That’s what’s left of the Denver Nuggets’ regular season.
Trailing Portland by essentially two-and-a-half games with eight remaining, the Nuggets can’t afford many more losses and they’ll have to put Tuesday’s emotional defeat at the hands of the Trail Blazers behind them in a hurry, as Denver currently finds themselves in the midst of a five-game road trip that finishes up in Houston on April 5.
Regular season game No. 75 | Denver Nuggets (35-39) at Charlotte Hornets (34-41)
Spectrum Center, Charlotte, North Carolina | 5:00 PM MST | TV: Altitude
Better Than Their Record
It’s been a disappointing season for Charlotte, who find themselves three games out of the eighth spot in the East. Yet the statistics across the board for the Hornets paint a different picture of who this team is.
Charlotte is 12th in Net Rating, outscoring opponents by an average of 0.9 points per 100 possessions. That’s on par with the Miami Heat and Milwaukee Bucks and ahead of the Thunder, Trail Blazers, and Pacers, all presumptive playoff teams at this point in the season.
Denver did an okay job of making life hard for Hornets’ point guard Kemba Walker in their first matchup of the year, allowing Walker to scored 27 points, but on just 8-21 shooting. Where Walker did hurt the Nuggets back on March 4 in Denver’s 112-102 home loss to the Hornets was from three, as the first-time All-Star went 5-9 from distance.

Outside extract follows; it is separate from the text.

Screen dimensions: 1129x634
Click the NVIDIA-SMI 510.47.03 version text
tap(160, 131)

Keeping Walker at bay, which is a responsibility that will fall to both Jameer Nelson and Gary Harris will be a major key to Friday night’s matchup.
Where’s The Defense?
If Denver ultimately loses out to Portland for the eighth seed in the West, it’s the Nuggets’ defense that will shoulder much of the blame.
Denver’s the 29th-ranked defense in the league this year and allowing their opponent to shoot on average 48.0 percent from the field and 37.9 percent from three, both percentages which also clock in as the second-worst marks league-wide. The Nuggets’ lack of rim protection and cohesion on the defensive end of the floor was also evident in their loss in Portland, where Jusuf Nurkic scored a career-high 33 points on an astounding 12-15 shooting. C.J. McCollum also lit Denver up for 39 points and hit 15 of his 24 shots from the field.

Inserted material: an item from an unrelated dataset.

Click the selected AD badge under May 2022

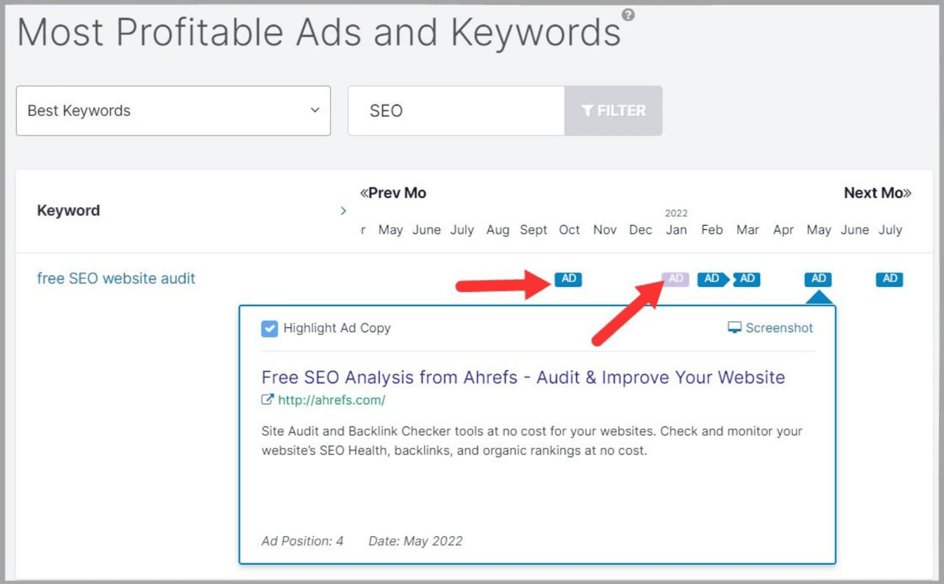tap(818, 279)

When the Nuggets acquired Mason Plumlee from Portland right before February’s trade deadline, their defense saw an immediate uptick. Denver was playing more aggressive when guarding pick-and-rolls, playing more “up the floor,” as coach Michael Malone has put it time and time again, and even got up to the 19th-most efficient defense in the league from the All-Star break through March 16.
But that small sample size of just 12 games, where Denver went 8-4 and limited their opponent to just 106.0 points per game, 4.8 points below their season average, proved to be a mirage.
Since March 16, the Nuggets are back to the 29th-ranked defense and don’t have a shot at making the playoffs if they can’t turn that around.
Footnotes
Mason Plumlee‘s older brother, Miles, who was traded to Charlotte from Milwaukee in early February, is coming off a five-point performance in 15 minutes in the Hornets’ win over Toronto on Wednesday. It was Plumlee’s first action for Charlotte since Feb 4.
FiveThirtyEight.com gives Denver just a seven percent chance at finishing as the eighth seed in the West. ESPN’s BPI (Basketball Power Index), likes the Nuggets’ odds a bit more, giving Denver a 14.5 percent chance at the conference’s last playoff spot.
Nuggets’ rookie Malik Beasley, on his sixth D-League assignment of the year with the Sioux Falls Skyforce, recorded 32 points, 19 rebounds and 7 assists Thursday in the Skyforce’s 128-113 loss at the Oklahoma City Blue.